Sun Match Engine Matching Weight Formulation

The Sun Match Engine determines the matching weight between two records by comparing the match string fields between the two records using the rules defined in the match configuration file and taking into account the matching logic specified for each field. The Sun Match Engine can use either matching (m) and unmatching (u) conditional probabilities or agreement and disagreement weight ranges to fine-tune the match process. It uses the underlying algorithm to arrive at a match weight for each match string field. The weight generated for each field in the match string indicates the level of match between each field. The weights assigned to each field are then summed together for a total, composite matching weight between the two records. Agreement and disagreement weight ranges or m-probabilities and u-probabilities are defined in the match configuration file.

The following topics describe probabilities and weights.

Matching and Unmatching Probabilities

When matching and unmatching conditional probabilities are used, the match engine uses a logarithmic formula to determine agreement and disagreement weights between fields. The m-probabilities and u-probabilities you specify determine the maximum agreement weight and minimum disagreement weight for each field, and so define the agreement and disagreement weight ranges for each field and for the entire record. These probabilities allow you to specify which fields provide the most reliable matching information and which provide the least. For example, in person matching, the gender field is not as reliable as the SSN field for determining a match since a person’s SSN is more specific. Therefore, the SSN field should have a higher m-probability than the gender field. The more reliable the field, the greater the m-probability for that field should be.

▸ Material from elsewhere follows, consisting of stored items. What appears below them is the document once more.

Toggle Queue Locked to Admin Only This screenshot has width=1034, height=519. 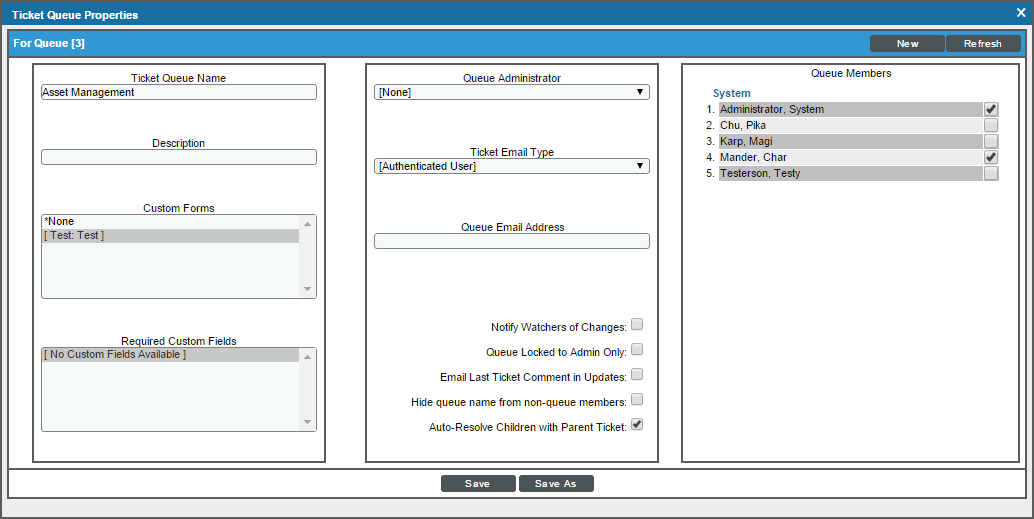coord(637,350)
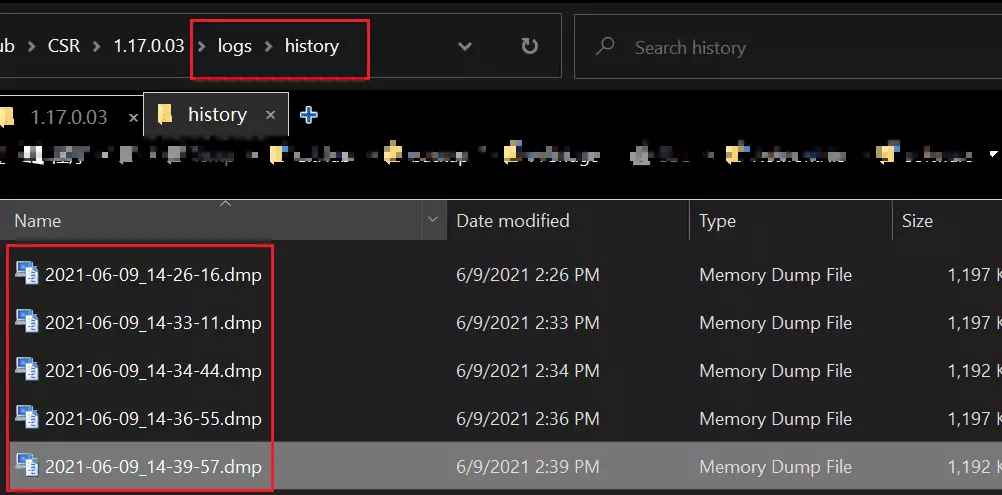The width and height of the screenshot is (1002, 495).
Task: Select file icon of 2021-06-09_14-34-44.dmp
Action: [x=27, y=369]
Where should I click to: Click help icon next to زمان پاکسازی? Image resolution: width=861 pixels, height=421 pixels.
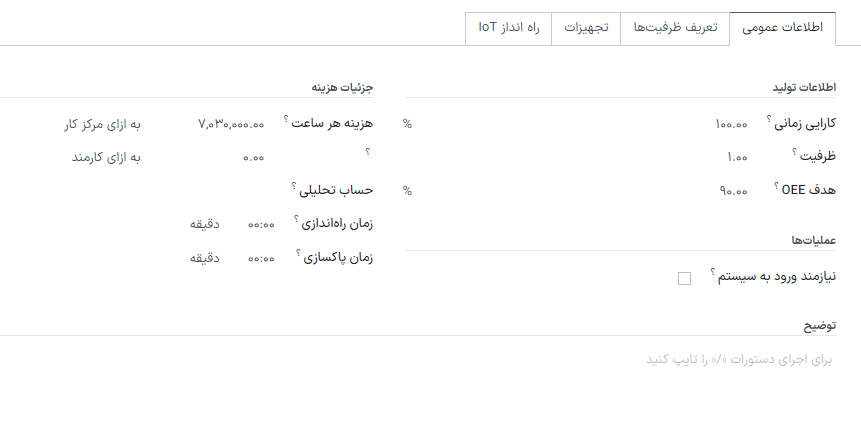[298, 251]
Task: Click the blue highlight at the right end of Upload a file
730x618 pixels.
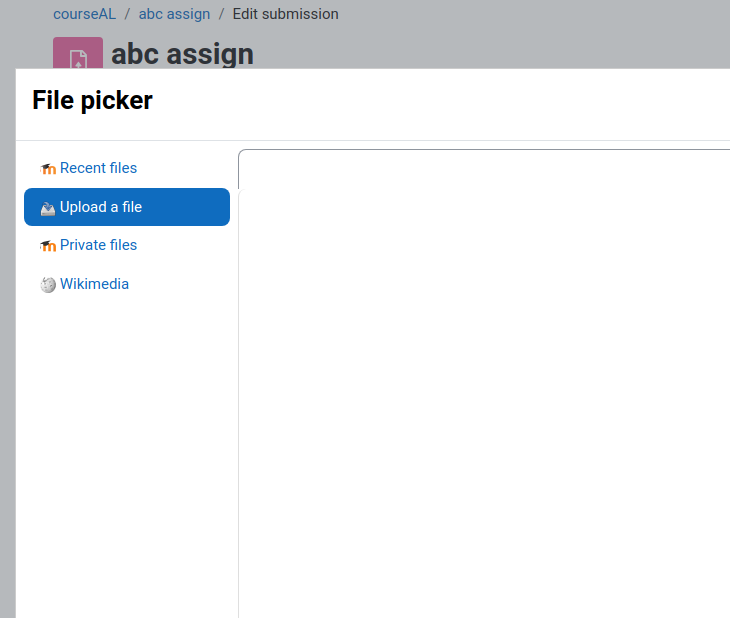Action: point(214,207)
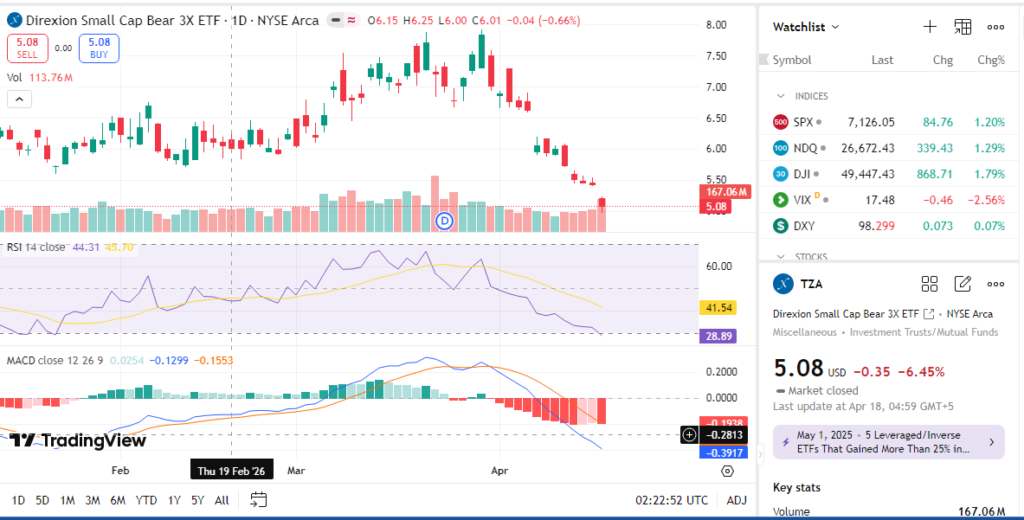Open the Watchlist three-dots menu
Image resolution: width=1024 pixels, height=520 pixels.
(x=996, y=27)
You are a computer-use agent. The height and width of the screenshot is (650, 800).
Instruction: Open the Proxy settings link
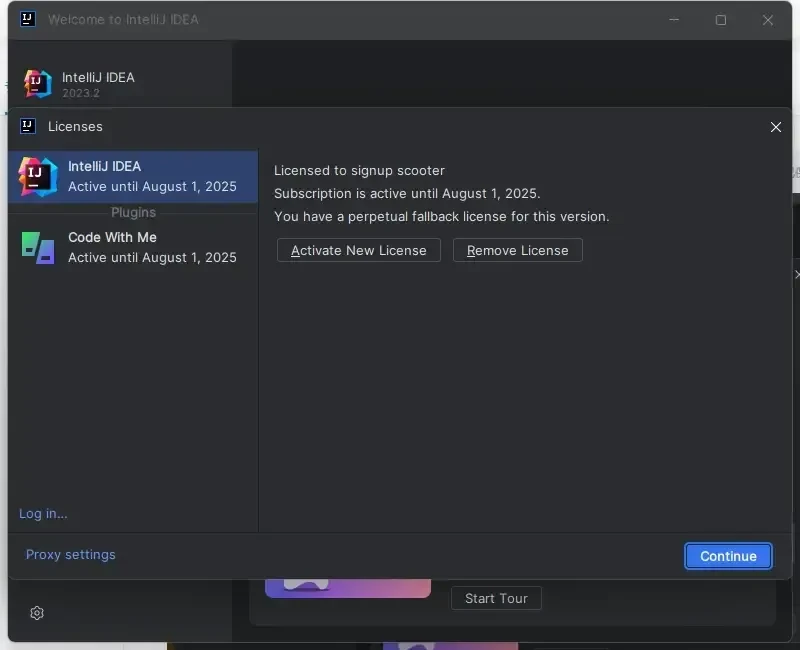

If a field matches between two records, an agreement weight, determined by the logarithmic formula using the m-probability and u-probability, is added to the composite match weight for the record. If the fields disagree, a disagreement weight is subtracted from the composite match weight. m-probabilities and u-probabilities are expressed as double values between one and zero (excluding one and zero) and can have up to 16 decimal points.

Agreement and Disagreement Weight Ranges

Defining agreement and disagreement weight ranges is a more direct way to implement m-probabilities and u-probabilities. Like probabilities, the maximum agreement and minimum disagreement weights you define for each field allow you to define the relative reliability of each field; however, the match weight has a more linear relationship with the numbers you specify. When you use agreement and disagreement weight ranges to determine the match weight, you define a maximum weight for each field when they are in complete agreement and a minimum weight for when they are in complete disagreement. The Sun Match Engine assigns a matching weight to each field that falls between the agreement and disagreement weights specified for the field. This provides a more convenient and intuitive representation of conditional probabilities.

Using the SSN and gender field example above, the SSN field would be assigned a higher maximum agreement weight and a lower minimum disagreement weight than the gender field because it is more reliable. If you assign a maximum agreement weight of “10” and two SSNs match, the match weight for that field is “10”. If you assign a minimum disagreement weight of “-10” and two SSNs are in complete disagreement, the match weight for that field is “-10”. Agreement and disagreement weights are expressed as double values and can have up to 16 decimal points.